Before Mars is on the same continuum as Planetfall and After Atlas, and it has the same preoccupation with power structures and mental health as the other two novels. It is intense and paranoid and excellent. I especially appreciated the exploration of Anna's relationship with her infant child, the alienation of not feeling what you are told you must believe towards your offspring.
Category 35, Dystopian SF book: Kim Stanley Robinson: New York 2140
I did put this as number one on my Hugo ballot. I have loved almost everything Robinson has ever written, and this, I thought, was excellent look at society, economy and climate change with wonderful re-emagining New York as half-sunken city. In 2140, water levels have risen radically, but despite short periods of turmoil society has not collapsed. Capitalist economy has managed to keep inventing financial instruments which allow it keep reaping the benefits of others labour, and if and when a collapse comes the state will always bail them out. The cycle keeps going.
Robinson has multiple point of view characters from street urchings to hedge fund managers, hackers to broadcasters who all have a connection to the old Met Life building which - so very appropriately - is surrounded by water like rest of the Lower Manhattan, but still functions as an apartment building. There is treasure hunting, huge storm, an ice bear in a dirigible and plot to undermine the financial system of the country.
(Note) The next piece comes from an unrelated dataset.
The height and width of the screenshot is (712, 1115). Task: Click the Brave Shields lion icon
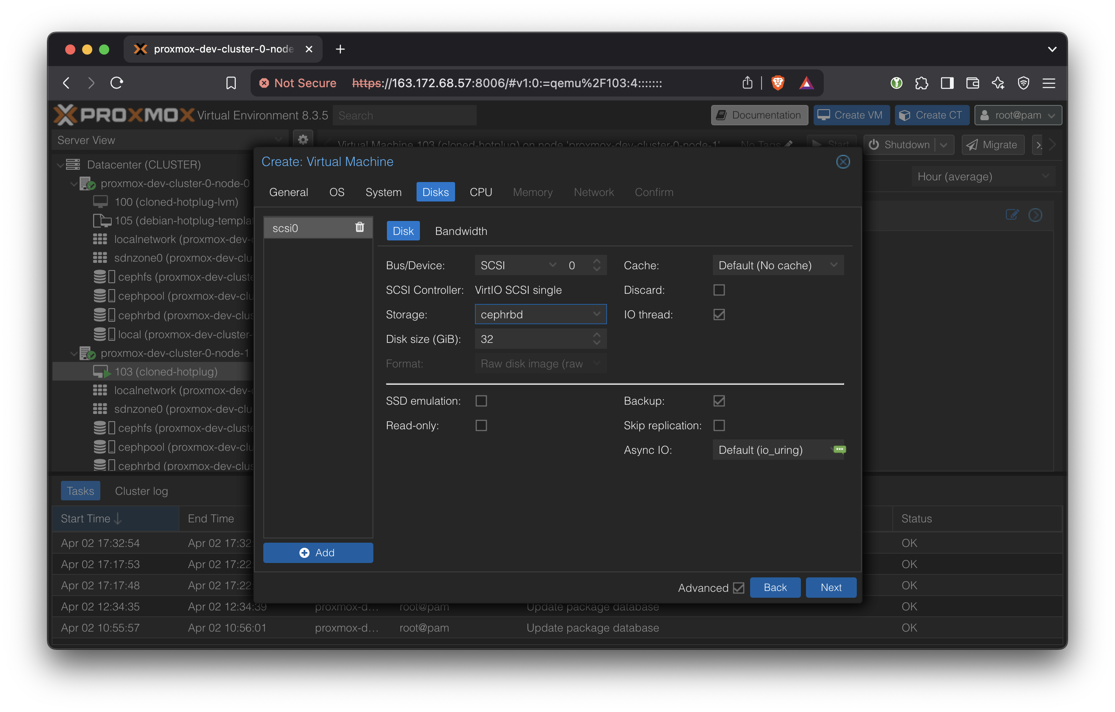point(777,83)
I hesitate to call this dystopia, though many have said so. The society has not collapsed due changing circumstances, there has been massive loss life, but humanity has kept going - locally and globally - so far. And the book is about revolution, people banding together to build a better future. I found it intriguing and inspiring, and loved, loved, loved the way Robinson depicts New York in this novel.
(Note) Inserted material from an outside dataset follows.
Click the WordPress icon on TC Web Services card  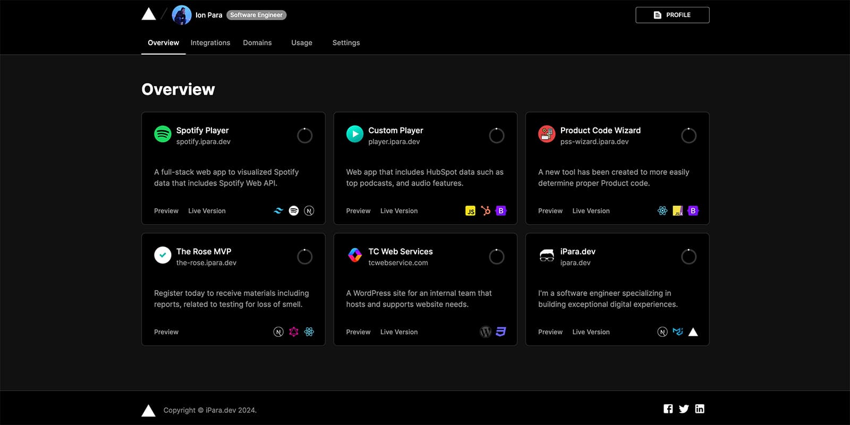click(x=486, y=332)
Pukka peppermint & licorice
So not a tea as such, but peppermint and licorice infusion made out of ethically sourcerd (according to the bag) licorice root and peppermint leaves. It is a funny taste. First you get a hit of the peppermint like with Mahgreb tea, and then you get this really, really sweet licorice after taste. I wasn't sure at first if I liked it but on reflection it works quite well. I might try this chilled in summer.